The U.S. women’s national soccer team selected Huerta as part of its 23-woman roster for this summer’s World Cup, making her the first Idaho native named to a men’s or women’s U.S. World Cup roster.

Huerta, 30, joins the two-time defending world champs as they try to become the first country to win three titles in a row next month. The U.S. starts group play against July 21 against Vietnam.

Wednesday’s selection caps a journey that saw Huerta, a 2011 Centennial High grad, turn down a chance to star for the Mexican national team to chase her dream of playing for the red, white and blue. That gamble led to plenty of doubts as the dual citizen went three and a half years without making an appearance for the world’s premier women’s soccer power.

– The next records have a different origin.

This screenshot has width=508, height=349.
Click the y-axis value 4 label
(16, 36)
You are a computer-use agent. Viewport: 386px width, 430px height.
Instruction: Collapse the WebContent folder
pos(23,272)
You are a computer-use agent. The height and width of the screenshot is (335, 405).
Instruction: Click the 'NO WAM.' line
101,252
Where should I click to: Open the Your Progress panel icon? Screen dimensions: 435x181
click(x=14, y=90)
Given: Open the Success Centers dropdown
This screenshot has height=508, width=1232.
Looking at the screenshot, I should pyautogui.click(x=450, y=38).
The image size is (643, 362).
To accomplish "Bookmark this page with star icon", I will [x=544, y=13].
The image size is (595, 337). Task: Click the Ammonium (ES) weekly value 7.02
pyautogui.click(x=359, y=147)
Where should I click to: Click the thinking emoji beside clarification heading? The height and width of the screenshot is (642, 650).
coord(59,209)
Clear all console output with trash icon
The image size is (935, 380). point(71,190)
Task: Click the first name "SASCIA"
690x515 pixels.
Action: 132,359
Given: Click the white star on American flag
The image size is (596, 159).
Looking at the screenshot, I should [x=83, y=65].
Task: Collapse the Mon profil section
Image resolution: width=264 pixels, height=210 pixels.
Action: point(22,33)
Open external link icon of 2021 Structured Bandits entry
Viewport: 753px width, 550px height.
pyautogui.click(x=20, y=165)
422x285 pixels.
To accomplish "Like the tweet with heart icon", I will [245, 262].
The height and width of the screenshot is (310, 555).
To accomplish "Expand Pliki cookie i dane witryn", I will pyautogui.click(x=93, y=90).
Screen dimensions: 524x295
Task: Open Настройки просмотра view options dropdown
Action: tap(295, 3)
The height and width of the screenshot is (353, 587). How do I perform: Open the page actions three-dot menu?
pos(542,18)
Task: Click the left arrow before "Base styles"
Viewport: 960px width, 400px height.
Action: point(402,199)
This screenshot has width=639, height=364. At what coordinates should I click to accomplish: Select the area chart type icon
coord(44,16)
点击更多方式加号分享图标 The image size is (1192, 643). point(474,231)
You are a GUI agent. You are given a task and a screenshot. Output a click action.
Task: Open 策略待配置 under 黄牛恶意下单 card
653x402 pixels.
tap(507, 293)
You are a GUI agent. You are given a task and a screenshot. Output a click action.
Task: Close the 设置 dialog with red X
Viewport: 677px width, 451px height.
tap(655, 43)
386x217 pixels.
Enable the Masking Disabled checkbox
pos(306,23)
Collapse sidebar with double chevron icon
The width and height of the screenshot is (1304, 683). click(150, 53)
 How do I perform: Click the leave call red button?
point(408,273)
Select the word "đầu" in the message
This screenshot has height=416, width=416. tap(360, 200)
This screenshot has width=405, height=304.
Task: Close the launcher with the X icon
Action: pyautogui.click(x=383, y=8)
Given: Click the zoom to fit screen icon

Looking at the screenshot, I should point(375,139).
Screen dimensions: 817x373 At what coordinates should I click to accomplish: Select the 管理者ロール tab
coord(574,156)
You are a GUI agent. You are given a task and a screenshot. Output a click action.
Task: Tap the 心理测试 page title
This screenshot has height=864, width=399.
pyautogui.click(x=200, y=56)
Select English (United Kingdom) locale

Even Huerta wondered if she made the right decision to make the one-time transfer to play for the U.S. But she remade herself from one of the NWSL’s top offensive players into a steady and dangerous right back to catch the attention of U.S. coaches. And after 43 months in exile, the switch paid off as she started receiving regular national team call-ups as the U.S. searched for its next generation of talent.

“People just really liked to tell me that I wasn’t going to ever make it,” Huerta told the Washington Post in May.

“I was always told when I was younger, that I was good for Idaho but I would never make it in college. When I was in college, I was good in college but I’m never going to make it in the pros. Then when I got to the pros, I was really good in the pros but I would never make the national team. So I literally have always been told no.”

Sofia Huerta, left, is the first Idaho native to play for a U.S. soccer national team at the World Cup.
Sofia Huerta, left, is the first Idaho native to play for a U.S. soccer national team at the World Cup.

Not anymore. Huerta has since appeared in 20 of the U.S. team’s past 25 games. That includes three starts and appearances in all five games during last summer’s Concacaf W Championship, which the U.S. won to clinch a World Cup berth and a trip to the 2024 Olympics in Paris.

Yet her spot on the World Cup team was anything but a given. She spent all spring listed as on the bubble by a range of media outlets. Despite ranking second all-time in NWSL history with 30 career assists, pundits pointed to her lack of experience and age as reasons to select someone else.

But Huerta’s consistent production and recent form with her club, OL Reign in Seattle, made her impossible to leave off the roster.

“I’m more comfortable with where I’m at, not just position-wise, but mentally,” Huerta said in a press conference last year. “I feel comfortable being here, and I’m confident that I’m meant to be here.”